Noch schlimmer ist, daß sie uns die Art der erneuerbaren Energiequellen
diktieren, die wir einsetzen sollen, und zwar vermittelst der
Finanzierungsbedingungen. Und die am meisten empfohlenen Quellen sind Wind und
Sonne. Ich habe absolut kein Problem mit Wind- und Solarenergie, aber diese
Technologien allein werden das Problem der mangelnden Infrastruktur und
Entwicklung in Afrika nicht lösen.
Ich bin zwar auch der Meinung, daß die Probleme des Klimawandels angegangen
werden müssen, aber nicht auf Kosten der armen Afrikaner. Es ist unfair, die
Energieauswahl armer Länder einzuschränken, die ständig in Armut,
sozioökonomischen Problemen und Unterentwicklung gefangen sind.
Afrika hat es satt, im Dunklen zu tappen
Abschließend möchte ich folgendes feststellen:
Es wird die Zeit kommen, in der Afrika viel mehr Energie verbrauchen wird. In
der Zwischenzeit, insbesondere in Südafrika, ist die Kohle unsere Gegenwart und
die Kernenergie die Zukunft.
Deshalb möchte ich die Welt dazu aufrufen, uns beim Bau von Kernkraftwerken
zu unterstützen, die für die Energiesicherheit und den wirtschaftlichen Nutzen
sowie für die Bewältigung des Klimawandels unerläßlich sind.
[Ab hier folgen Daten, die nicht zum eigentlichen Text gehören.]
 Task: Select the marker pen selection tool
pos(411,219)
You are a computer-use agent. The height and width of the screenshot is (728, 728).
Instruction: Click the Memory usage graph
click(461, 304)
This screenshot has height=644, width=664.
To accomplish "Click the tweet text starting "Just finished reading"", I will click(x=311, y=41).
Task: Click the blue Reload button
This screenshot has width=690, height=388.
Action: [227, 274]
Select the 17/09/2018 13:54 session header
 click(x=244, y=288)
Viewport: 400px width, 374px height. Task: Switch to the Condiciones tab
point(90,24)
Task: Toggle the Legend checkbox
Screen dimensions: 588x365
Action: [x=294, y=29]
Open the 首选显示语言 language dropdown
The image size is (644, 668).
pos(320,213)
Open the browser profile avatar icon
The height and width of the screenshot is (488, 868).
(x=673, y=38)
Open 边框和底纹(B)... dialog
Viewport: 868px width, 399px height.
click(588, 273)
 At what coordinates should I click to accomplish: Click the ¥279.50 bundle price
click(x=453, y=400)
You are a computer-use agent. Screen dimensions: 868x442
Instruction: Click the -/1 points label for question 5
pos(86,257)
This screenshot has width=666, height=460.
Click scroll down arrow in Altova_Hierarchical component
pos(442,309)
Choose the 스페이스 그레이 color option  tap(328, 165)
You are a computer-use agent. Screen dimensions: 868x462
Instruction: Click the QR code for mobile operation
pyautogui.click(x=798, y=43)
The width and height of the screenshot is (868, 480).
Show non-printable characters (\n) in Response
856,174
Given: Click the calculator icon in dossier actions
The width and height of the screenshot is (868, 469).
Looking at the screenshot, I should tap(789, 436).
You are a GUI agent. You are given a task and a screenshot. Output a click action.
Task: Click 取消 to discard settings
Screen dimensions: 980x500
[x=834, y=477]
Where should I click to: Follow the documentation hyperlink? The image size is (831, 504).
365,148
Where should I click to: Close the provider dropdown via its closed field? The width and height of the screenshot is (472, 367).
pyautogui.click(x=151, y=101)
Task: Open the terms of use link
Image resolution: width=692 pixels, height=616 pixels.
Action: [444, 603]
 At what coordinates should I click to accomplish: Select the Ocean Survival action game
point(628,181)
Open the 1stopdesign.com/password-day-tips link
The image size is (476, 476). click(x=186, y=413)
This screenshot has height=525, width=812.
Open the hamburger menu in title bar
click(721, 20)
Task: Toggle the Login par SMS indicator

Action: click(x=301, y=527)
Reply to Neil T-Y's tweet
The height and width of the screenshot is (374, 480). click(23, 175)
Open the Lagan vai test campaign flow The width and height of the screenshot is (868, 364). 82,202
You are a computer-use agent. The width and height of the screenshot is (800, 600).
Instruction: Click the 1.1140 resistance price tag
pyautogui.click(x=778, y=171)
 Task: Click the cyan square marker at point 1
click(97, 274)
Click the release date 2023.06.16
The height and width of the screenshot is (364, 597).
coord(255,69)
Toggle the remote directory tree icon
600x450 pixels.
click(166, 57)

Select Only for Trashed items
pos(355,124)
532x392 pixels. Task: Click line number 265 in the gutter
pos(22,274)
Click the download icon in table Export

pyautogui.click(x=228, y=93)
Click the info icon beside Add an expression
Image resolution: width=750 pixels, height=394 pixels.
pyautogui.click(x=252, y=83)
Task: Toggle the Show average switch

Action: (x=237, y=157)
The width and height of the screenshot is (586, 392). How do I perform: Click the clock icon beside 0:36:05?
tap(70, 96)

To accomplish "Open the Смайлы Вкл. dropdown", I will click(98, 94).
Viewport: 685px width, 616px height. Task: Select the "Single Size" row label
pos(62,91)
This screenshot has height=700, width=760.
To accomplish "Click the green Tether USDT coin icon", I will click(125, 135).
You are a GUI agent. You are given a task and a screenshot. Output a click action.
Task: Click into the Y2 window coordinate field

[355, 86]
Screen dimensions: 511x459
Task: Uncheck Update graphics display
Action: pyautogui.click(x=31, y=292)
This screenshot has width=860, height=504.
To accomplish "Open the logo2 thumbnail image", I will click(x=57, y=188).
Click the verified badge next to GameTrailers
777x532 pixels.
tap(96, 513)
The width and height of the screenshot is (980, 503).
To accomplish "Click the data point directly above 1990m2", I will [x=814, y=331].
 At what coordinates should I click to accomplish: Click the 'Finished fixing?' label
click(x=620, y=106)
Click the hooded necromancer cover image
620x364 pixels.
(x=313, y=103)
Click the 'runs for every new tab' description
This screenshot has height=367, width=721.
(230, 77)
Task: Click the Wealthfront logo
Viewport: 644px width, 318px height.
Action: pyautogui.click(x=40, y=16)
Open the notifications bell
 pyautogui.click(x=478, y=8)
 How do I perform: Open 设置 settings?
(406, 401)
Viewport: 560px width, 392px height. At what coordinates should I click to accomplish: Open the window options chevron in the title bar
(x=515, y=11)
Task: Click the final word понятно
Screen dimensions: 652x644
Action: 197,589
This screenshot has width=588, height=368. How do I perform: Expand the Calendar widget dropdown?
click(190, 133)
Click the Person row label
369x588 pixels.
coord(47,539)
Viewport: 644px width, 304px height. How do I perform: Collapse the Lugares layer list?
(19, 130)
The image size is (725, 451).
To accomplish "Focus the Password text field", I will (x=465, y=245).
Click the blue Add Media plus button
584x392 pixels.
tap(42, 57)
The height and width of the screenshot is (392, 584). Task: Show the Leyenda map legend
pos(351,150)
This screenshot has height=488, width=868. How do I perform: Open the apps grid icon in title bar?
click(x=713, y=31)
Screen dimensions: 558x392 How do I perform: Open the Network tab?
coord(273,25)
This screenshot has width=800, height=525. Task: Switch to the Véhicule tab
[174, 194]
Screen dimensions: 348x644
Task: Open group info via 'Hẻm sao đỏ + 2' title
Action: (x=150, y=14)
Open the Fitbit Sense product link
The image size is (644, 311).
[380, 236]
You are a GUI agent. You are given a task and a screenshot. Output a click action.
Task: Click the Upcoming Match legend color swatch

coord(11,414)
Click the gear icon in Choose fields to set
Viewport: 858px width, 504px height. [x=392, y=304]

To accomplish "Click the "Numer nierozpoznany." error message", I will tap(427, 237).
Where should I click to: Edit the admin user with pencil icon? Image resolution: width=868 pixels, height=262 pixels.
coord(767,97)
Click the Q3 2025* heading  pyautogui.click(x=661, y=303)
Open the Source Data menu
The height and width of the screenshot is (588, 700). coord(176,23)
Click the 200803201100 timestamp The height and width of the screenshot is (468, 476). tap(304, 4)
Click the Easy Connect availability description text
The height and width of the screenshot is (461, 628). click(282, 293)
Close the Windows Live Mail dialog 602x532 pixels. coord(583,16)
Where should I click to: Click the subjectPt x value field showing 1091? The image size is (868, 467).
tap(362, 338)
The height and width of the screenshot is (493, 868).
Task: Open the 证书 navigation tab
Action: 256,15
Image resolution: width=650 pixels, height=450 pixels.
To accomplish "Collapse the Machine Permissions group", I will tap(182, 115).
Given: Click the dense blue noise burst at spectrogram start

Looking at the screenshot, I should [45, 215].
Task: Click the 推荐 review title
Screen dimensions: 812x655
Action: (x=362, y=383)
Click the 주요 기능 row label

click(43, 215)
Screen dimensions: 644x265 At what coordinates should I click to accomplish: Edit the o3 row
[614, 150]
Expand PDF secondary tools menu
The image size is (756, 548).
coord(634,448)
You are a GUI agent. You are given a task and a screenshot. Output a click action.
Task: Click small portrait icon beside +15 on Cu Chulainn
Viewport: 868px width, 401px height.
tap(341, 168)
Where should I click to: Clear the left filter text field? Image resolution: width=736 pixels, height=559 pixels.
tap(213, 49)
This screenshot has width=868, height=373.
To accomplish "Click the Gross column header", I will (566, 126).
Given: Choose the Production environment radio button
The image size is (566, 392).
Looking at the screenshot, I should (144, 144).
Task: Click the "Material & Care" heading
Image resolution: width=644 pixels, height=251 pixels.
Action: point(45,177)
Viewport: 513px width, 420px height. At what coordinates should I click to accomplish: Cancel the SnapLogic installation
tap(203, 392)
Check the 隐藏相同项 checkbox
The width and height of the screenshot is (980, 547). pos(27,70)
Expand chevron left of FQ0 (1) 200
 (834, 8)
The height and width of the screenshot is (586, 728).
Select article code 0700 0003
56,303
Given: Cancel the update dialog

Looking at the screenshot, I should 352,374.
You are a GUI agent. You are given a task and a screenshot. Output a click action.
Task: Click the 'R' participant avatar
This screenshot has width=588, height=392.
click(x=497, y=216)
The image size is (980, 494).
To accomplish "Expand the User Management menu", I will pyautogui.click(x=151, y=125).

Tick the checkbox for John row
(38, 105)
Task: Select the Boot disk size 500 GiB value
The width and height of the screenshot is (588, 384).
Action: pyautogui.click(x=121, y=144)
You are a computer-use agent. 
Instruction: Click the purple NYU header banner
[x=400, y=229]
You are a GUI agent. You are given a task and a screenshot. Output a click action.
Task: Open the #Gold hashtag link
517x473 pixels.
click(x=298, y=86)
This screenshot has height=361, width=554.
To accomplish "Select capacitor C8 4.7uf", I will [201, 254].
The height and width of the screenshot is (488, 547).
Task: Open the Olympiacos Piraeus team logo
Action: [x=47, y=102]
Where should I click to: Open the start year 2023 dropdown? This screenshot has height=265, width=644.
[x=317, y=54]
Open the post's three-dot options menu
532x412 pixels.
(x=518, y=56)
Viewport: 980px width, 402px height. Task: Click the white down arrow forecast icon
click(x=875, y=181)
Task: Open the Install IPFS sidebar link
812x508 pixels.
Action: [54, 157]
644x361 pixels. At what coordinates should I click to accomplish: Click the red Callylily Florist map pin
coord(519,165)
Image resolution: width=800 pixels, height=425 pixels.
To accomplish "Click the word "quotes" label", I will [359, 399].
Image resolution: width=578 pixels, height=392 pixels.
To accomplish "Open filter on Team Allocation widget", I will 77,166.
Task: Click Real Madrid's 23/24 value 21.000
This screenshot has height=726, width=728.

Afrika ist es einfach leid, im Dunkeln zu tappen. Ich denke, es ist an der
Zeit, daß unsere Staats- und Regierungschefs entschlossene Maßnahmen ergreifen
und dieses Bild umkehren, um Afrika mit Energie zu versorgen, den
wirtschaftlichen Wandel zu beschleunigen und die dringend benötigte
Industrialisierung voranzutreiben, um Arbeitsplätze zu schaffen.
Bei der Agenda 2063 der Afrikanischen Union geht es darum, Afrika in das
globale Kraftzentrum der Zukunft zu verwandeln. Ohne das Energiedefizit zu
beheben, sind daher weder Wirtschaftswachstum noch nachhaltige Entwicklung und
die Verbesserung des Wohlergehens der Bürger möglich. Und ich glaube, daß der
Bau von Kernkraftwerken in vielen Teilen Afrikas der wirksamste Weg zur Lösung
des Energiemangels sein wird.
Nur so kann der Kontinent sein Ziel erreichen, „ein wohlhabendes Afrika auf
der Grundlage von integrativem Wachstum und nachhaltiger Entwicklung“ zu werden
– das Afrika, das wir wollen.
Ich danke Ihnen, daß Sie sich die Zeit genommen haben, und es war mir eine
große Ehre, diese Rede zu halten. Ich wünsche Ihnen einen schönen Tag.